_THE PROBLEM:_ Copy word for word the stretch of the records from the line containing "Given: Open the AppleID item link" through the end of the records.

[Dataset excerpt]

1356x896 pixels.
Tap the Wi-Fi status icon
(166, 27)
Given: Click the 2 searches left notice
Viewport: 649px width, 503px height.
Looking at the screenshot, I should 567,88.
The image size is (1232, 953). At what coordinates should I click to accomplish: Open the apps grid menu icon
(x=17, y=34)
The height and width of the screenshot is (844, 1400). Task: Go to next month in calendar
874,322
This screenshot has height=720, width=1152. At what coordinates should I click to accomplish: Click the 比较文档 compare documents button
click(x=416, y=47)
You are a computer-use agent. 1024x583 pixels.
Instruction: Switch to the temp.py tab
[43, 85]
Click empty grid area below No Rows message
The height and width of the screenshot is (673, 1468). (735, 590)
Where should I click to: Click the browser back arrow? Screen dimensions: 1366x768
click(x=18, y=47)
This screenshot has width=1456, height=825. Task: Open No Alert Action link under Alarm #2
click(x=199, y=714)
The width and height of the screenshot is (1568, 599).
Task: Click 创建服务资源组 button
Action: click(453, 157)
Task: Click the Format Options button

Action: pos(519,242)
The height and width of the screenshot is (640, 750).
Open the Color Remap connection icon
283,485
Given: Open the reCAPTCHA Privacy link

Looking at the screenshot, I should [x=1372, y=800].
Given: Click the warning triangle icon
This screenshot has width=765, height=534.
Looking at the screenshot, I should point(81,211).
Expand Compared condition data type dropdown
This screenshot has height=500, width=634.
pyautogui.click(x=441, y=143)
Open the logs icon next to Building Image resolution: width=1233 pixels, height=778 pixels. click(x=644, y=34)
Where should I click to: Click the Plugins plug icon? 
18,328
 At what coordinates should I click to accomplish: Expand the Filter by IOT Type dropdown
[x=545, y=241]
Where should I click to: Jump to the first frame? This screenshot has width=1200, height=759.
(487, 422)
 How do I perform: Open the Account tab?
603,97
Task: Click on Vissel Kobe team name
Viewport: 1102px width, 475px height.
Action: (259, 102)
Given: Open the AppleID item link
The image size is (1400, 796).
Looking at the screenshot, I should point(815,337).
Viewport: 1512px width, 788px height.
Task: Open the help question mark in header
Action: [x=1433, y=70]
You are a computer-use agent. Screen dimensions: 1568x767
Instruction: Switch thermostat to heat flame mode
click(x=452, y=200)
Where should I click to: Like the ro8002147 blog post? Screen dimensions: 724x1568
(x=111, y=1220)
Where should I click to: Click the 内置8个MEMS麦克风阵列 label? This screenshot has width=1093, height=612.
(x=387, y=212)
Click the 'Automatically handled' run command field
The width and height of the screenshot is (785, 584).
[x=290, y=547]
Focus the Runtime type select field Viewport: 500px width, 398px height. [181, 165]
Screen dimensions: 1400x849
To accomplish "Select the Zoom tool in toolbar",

_ANSWER TO THE TASK:_
Given: Open the AppleID item link
The image size is (1400, 796).
Looking at the screenshot, I should point(815,337).
Viewport: 1512px width, 788px height.
Task: Open the help question mark in header
Action: [x=1433, y=70]
You are a computer-use agent. Screen dimensions: 1568x767
Instruction: Switch thermostat to heat flame mode
click(x=452, y=200)
Where should I click to: Like the ro8002147 blog post? Screen dimensions: 724x1568
(x=111, y=1220)
Where should I click to: Click the 内置8个MEMS麦克风阵列 label? This screenshot has width=1093, height=612.
(x=387, y=212)
Click the 'Automatically handled' run command field
The width and height of the screenshot is (785, 584).
[x=290, y=547]
Focus the Runtime type select field Viewport: 500px width, 398px height. [181, 165]
Screen dimensions: 1400x849
To accomplish "Select the Zoom tool in toolbar",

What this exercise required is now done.